Of all the lines in the entries below, give again exactly those starting at the line containing "Click the Satisfaction note document icon" and ending at the line containing "Screen dimensions: 845x616", both ends included, and no others.

Entries shown:
- - -

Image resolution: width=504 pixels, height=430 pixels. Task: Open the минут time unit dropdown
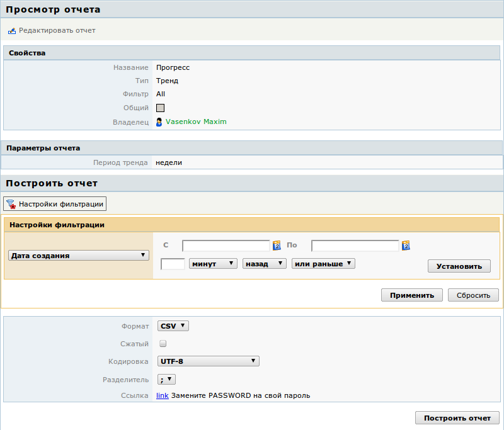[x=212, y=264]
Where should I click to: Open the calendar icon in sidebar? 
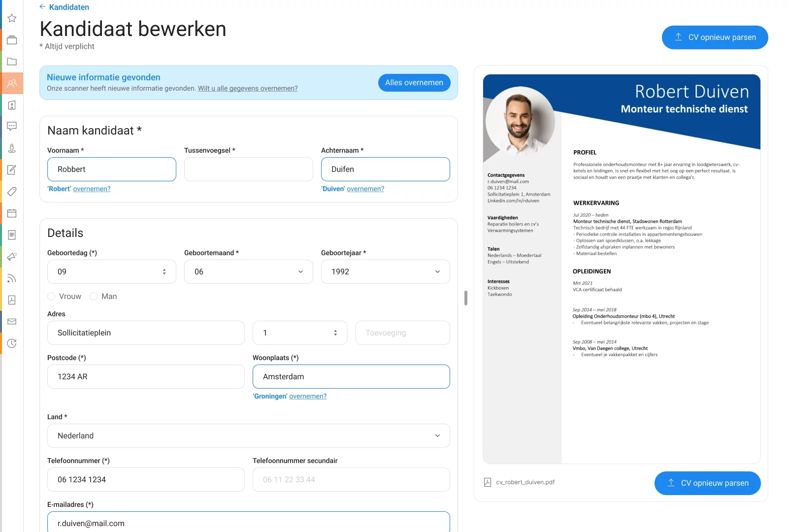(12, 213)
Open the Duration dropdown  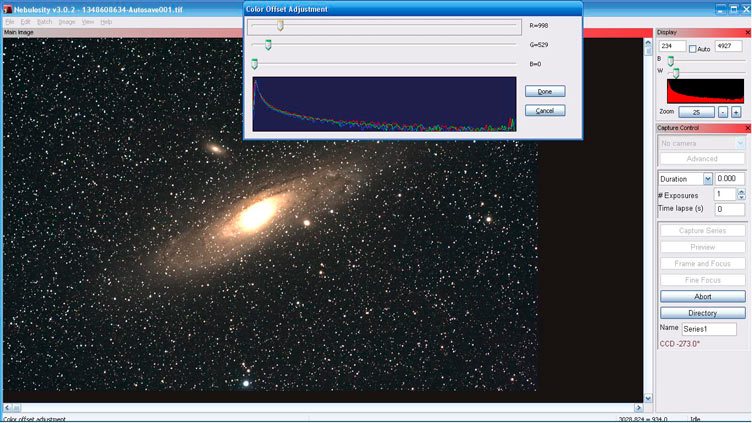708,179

- - -

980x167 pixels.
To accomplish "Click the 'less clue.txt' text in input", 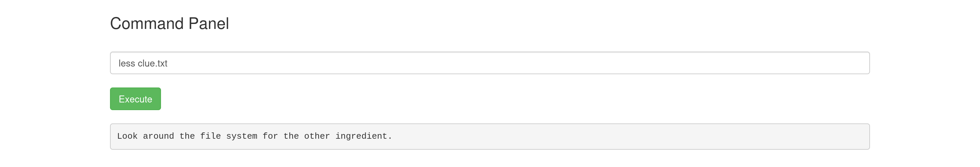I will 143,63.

- - -

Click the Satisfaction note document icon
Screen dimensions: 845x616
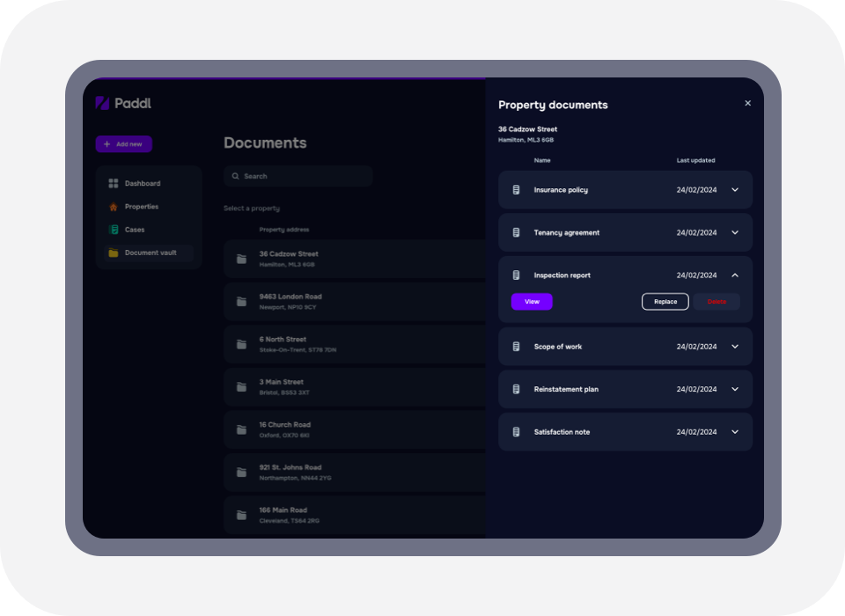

- - -

Written answer:
Click the Satisfaction note document icon
Screen dimensions: 845x616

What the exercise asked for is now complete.